- Required task -
Retype every line of the data below word for word, leaving the pictures out.

(Items listed in a dataset)
** Begin **

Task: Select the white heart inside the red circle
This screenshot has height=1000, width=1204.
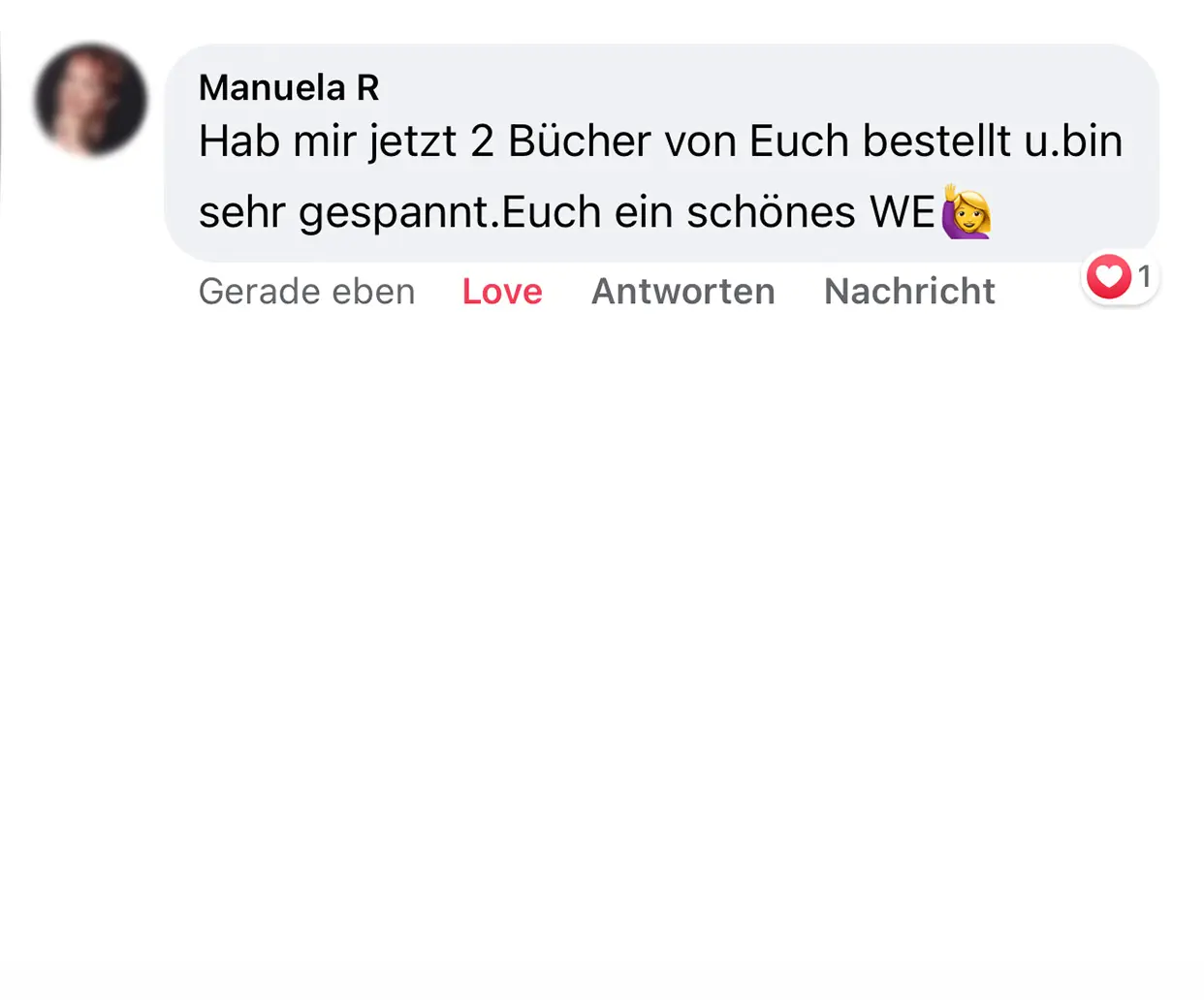Action: pyautogui.click(x=1109, y=277)
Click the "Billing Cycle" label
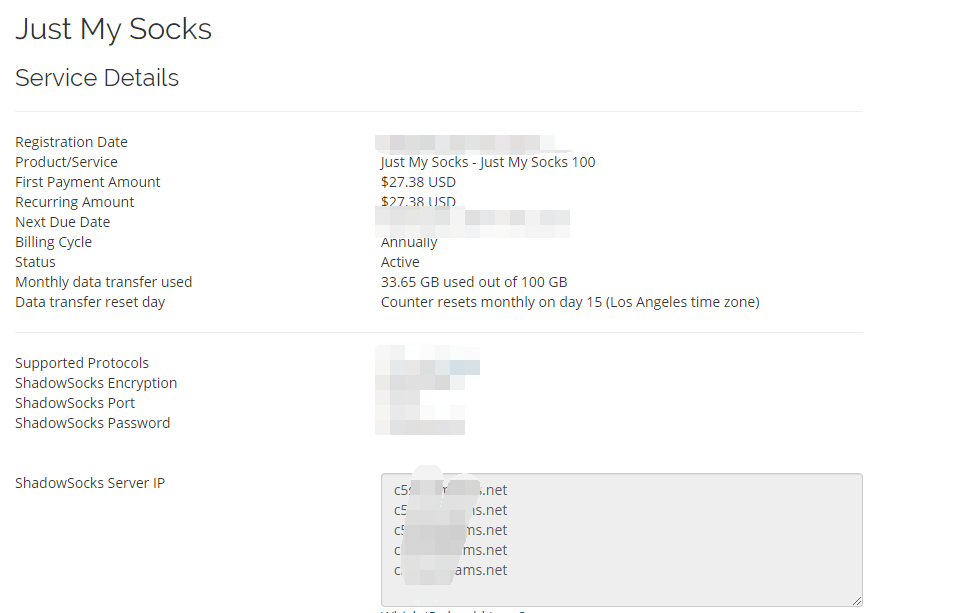 click(x=53, y=242)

** End **

- Response to the exercise -
Task: Select the white heart inside the red circle
This screenshot has height=1000, width=1204.
Action: pyautogui.click(x=1109, y=277)
Click the "Billing Cycle" label
 click(x=53, y=242)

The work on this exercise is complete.